Engineering Contradictions & Design Principles
Engineering Contradiction Analysis
1Reliability
If diagnostic case data is collected from a single diagnostic object, then the data collection process is simple, but the diagnostic rule cannot be updated effectively when abnormal conditions occur rarely
Solution Approach 1:
The patent merges data collection from multiple diagnostic objects into a unified system. Multiple diagnostic devices connect to a server that aggregates diagnostic case data from various sources, enabling effective diagnostic rule updates even when individual objects exhibit rare abnormal conditions. This combining approach ensures sufficient training data availability while maintaining systematic organization.
Solution Approach 2:
The diagnostic system is designed with universal functionality to collect and process diagnostic data from multiple different diagnostic objects. The server can handle diverse data types and formats from various sources, making the system adaptable to different applications while maintaining a consistent diagnostic rule update mechanism.
2Measurement precision
If data is collected during normal operation time, then continuous monitoring is achieved, but the data becomes biased due to usage modes or environment
Solution Approach 1:
The system performs preliminary classification of collected data into normal and abnormal categories.

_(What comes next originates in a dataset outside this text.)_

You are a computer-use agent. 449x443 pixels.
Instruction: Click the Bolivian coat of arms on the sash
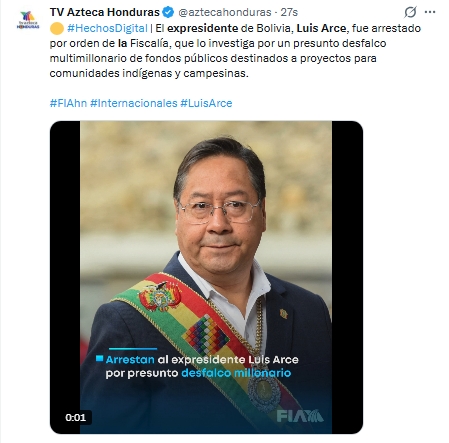pos(160,295)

By pre-organizing data and identifying abnormal cases as they occur, the system prepares representative training data without requiring extended collection periods. This preliminary sorting enables efficient diagnostic rule generation while maintaining data quality.
3Reliability
If multiple diagnostic devices are connected to share data, then diagnostic accuracy is improved through data integration, but system complexity increases
Solution Approach 1:
The patent introduces a server as an intermediary between multiple diagnostic devices. This central mediator handles data aggregation, storage, and distribution, simplifying the connections between devices while enabling comprehensive data integration. The server manages the complexity of multi-device coordination, allowing diagnostic devices to focus on their primary diagnostic functions.
Data Source
AI summary
The present invention provides a diagnostic system that diagnoses a diagnostic object by applying a diagnostic rule to data measured on the diagnostic object wherein an object of the present invention is to allow the diagnostic rule to be updated based on a variety of diagnostic case data. Each of multiple diagnostic devices 101 makes a diagnosis by applying a diagnostic rule to diagnostic object data measured on a diagnostic object 104 and sends diagnostic case data, which includes diagnostic object data and its diagnostic result, to a diagnostic rule generation device 102 via a network 103. The diagnostic rule generation device 102 generates a diagnostic rule based on the diagnostic case data received from the multiple diagnostic devices 101 and sends the generated diagnostic rule to the diagnostic devices 101 via the network 103. The diagnostic devices 101 update a diagnostic rule in their devices with the diagnostic rule received from the diagnostic rule generation device 102.